This supplement is packed with interesting information about the Woolwich works - but before we go on here is a copy of their front page, a brief history of the Company so that we all know where we are.
SIEMENS BROTHERS
ENGINEERING SOCIETY
A brief history of the Company
In 1863 with continued expansion, Siemens & Halske of London bought a piece of land on the Thames in Woolwich
and built on it a cable factory,
a mechanical workshop and
stores. In 1865 Halske withdrew his support from the
Company; largely as a consequence of William and Halske's disagreements over the risks involved in the cable business. The two remaining
partners, William and Werner Siemens, took over the assets of Siemens & Halske
and re-registered the business as Siemens
Brothers, London. Siemens
Brothers became a Limited Company in 1880 and pioneered research, development, engineering and manufacture of Electrical
Cables, Telegraph, Telephone, Signalling and Measuring Apparatus, Wireless
Equipment, Lamps, Lights and Batteries.
In 1958 the Company celebrated its Centenary and was honoured with a visit by HRH The Duke of Edinburgh. However the period
1958-1968 heralded many changes in the manufacturing
industry. Siemens Brothers became Siemens Edison Swan, a part of the
Associated Electrical Industries (AEI) Group, and was then renamed AEI Telecommunications.

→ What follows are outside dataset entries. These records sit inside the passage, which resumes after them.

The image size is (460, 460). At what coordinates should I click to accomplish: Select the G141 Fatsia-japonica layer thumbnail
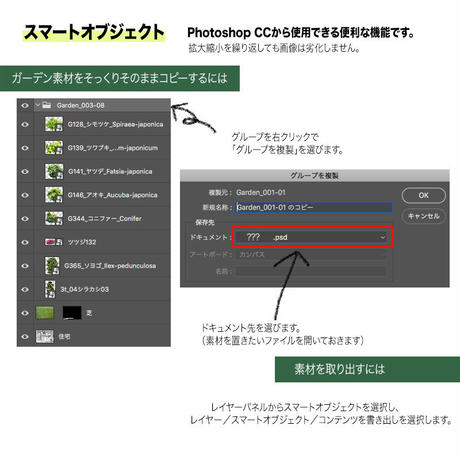tap(54, 171)
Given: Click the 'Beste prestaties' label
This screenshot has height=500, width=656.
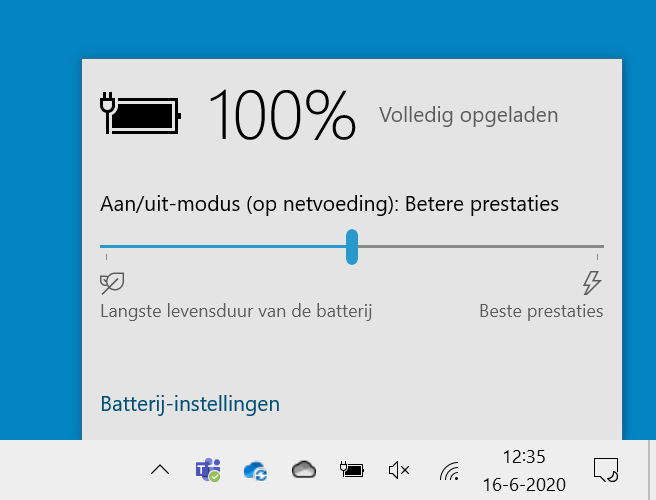Looking at the screenshot, I should [x=541, y=311].
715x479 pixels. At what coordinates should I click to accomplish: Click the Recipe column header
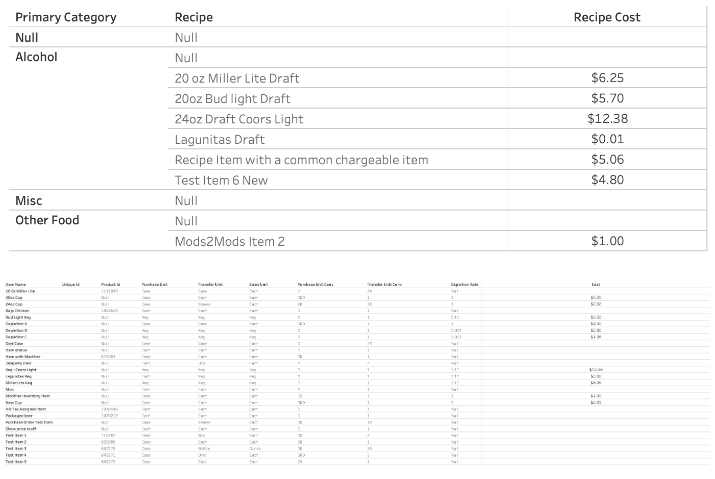[193, 17]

This period was coincident with the emergence of electronics and the Company again played a pioneering role in the design, development, manufacture and installation
of the first electronic telephone exchanges. AEI was in
turn taken over by GEC which led to the closure of the Woolwich Works in 1968.
Ironically this closure was due mainly to serious over capacity in Britain's power
generation manufacturing companies at a period when the ex-Siemens
telecommunications business was flourishing.
Brian Middlemiss
2 comments:
Missed out the fact that in 1914 it was seized by the British government as enemy property and so became independent of the German operation. And the German company set up again, separately, after WW1, and that business was seized all over again in WW2.
My father was an apprentice pre www 1. He spoke of joining Siemens and attending college in Woolwich. He said he was sent out to Germany to learn metrication and to bring something of importance back to the UK. WW1 was declared and he said he returned to the UK at the same time as the British Ambassador to Germany. The Siemens summer sports days were very memorable to me.